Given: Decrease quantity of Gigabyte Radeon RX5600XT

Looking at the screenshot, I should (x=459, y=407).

========================================================================

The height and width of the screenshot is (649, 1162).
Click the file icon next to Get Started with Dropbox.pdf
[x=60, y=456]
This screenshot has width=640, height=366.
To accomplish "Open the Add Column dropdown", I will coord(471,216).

========================================================================

§ Exercise directions
Throughout the data above, copy all lines where the word "width" is found.

§ Solution below
The height and width of the screenshot is (649, 1162).
This screenshot has width=640, height=366.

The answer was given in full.